Minister of Defence office on three occasions, he served as Foreign Minister and was Ambassador to Washington when appointing Netanyahu his deputy, beginning a lifelong friendship.
The Israeli leader offered heartfelt recollections.
“My teacher and mentor, was an outstanding student of Ze’ev Jabotinsky,” recalled Netanyahu in a statement.
“I watched Misha do amazing things to build up the standing of the State of Israel time and again, as Ambassador in Washington, Foreign Minister, Chairman of the Knesset Foreign Affairs and Defence Committee, and Defence Minister.
“In recent years, he dedicated himself to endlessly watching over the documentation of the full story of the Warsaw Ghetto Uprising, in which Betar members had a central role.”
Netanyahu added, “There was no greater patriot. Moshe Arens’ great contribution to our people and our state will be remembered forever.”
President Reuven Rivlin commented, “Misha was one of the most important leaders of the Herut movement. A man of honour who never flinched from the fight.
“One of the most important Ministers of Defence the State of Israel ever had, he was not a commander or a general, but a devoted man of learning who toiled day and night for the security of Israel and its citizens.
“Misha worked his whole life in key positions to ensure Israel’s development and success, as a member of the Etzel, as a scientist and engineer, as a statesman, as an ambassador and as a manager of the most important industries for Israel’s security.”
Rivlin added, “His important contributions to correcting the historical record regarding the role of the Jewish Military Union in the Warsaw Ghetto uprising will also never be forgotten.
“Misha was a man of bravery, determination and unbounded love for our country.

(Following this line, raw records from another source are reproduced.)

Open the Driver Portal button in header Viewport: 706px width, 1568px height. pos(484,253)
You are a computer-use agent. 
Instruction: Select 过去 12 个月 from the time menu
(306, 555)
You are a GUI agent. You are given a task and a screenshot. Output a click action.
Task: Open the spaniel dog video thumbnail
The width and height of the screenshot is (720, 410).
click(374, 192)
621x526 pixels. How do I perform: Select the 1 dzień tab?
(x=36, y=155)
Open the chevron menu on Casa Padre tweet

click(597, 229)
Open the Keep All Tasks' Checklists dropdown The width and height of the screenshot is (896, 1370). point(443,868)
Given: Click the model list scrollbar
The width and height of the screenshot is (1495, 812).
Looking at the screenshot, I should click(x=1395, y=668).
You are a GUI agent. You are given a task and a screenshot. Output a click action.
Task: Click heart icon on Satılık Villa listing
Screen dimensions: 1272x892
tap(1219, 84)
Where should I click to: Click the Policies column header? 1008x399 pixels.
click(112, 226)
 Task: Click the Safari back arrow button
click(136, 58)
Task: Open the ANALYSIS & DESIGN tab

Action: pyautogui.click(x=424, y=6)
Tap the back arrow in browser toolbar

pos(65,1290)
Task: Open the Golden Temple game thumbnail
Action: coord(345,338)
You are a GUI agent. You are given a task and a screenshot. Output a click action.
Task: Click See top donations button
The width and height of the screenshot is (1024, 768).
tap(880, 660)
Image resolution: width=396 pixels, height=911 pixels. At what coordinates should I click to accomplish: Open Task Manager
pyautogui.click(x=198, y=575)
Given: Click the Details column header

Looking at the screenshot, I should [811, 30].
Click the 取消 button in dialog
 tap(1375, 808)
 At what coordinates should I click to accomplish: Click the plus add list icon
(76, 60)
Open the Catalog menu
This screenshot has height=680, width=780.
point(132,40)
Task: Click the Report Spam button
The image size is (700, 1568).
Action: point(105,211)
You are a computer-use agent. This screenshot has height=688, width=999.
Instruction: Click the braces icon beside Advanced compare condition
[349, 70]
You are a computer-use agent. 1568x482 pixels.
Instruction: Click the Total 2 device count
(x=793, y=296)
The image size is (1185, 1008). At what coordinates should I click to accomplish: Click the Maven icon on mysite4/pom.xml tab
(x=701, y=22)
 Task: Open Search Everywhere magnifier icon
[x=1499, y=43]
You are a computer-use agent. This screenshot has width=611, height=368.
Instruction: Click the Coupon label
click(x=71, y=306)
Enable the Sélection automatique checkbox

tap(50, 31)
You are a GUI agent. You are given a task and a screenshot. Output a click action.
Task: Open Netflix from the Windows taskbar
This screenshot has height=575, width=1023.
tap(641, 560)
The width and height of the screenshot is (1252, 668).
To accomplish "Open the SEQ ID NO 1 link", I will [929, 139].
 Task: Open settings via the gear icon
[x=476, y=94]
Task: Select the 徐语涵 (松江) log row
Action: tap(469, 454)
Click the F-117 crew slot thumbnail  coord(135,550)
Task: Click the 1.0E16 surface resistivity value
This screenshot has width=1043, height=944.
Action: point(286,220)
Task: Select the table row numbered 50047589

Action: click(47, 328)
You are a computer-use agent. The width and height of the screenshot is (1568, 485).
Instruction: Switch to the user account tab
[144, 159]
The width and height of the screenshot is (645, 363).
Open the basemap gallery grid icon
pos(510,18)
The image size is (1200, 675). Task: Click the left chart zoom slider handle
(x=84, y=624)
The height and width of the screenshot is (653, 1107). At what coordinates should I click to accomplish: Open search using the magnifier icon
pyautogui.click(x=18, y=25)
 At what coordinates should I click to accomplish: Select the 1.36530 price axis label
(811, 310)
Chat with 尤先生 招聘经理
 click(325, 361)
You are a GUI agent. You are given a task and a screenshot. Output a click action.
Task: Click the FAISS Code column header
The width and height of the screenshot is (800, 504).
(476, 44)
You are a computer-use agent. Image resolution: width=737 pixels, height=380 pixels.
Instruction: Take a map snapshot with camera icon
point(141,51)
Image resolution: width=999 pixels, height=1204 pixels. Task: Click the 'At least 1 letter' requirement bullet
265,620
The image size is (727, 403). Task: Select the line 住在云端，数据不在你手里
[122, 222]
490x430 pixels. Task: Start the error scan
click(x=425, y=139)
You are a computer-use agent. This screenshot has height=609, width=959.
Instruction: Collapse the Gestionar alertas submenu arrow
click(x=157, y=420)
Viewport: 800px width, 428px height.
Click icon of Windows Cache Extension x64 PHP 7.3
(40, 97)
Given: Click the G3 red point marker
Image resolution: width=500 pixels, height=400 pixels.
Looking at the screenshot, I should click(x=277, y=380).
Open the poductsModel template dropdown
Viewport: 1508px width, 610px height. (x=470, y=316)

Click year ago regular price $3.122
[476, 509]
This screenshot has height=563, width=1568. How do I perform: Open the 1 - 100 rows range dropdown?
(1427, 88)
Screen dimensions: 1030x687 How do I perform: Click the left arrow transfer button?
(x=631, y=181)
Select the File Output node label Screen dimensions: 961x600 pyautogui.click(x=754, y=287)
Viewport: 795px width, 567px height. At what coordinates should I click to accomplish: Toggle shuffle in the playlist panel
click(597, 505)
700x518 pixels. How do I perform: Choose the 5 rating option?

With the honour and nobility of a Betari, his internal compass and Zionist vision showed him the way in everything he did.”
Born in Lithuania in 1925, Arens served in the US Army Corps of Engineers during World War Two before immigrating to Israel after the War of Independence in 1948.
Joining the Irgun, he worked with Jewish communities abroad, returning to become a founding member of the Herut Party.
Completing engineering degrees at the Massachusetts Institute of Technology and California Institute of Technology, Arens settled in Israel, working as a Professor of Aeronautics at Haifa’s Technion University and at Israel Aircraft Industries before entering politics following the Yom Kippur War.
Arens served Likud in the Knesset in 1974, retiring in 1999.
A columnist for Haaretz newspaper, he won numerous awards in Israel and overseas.
Arens is survived by Muriel Eisenberg, four children and grandchildren.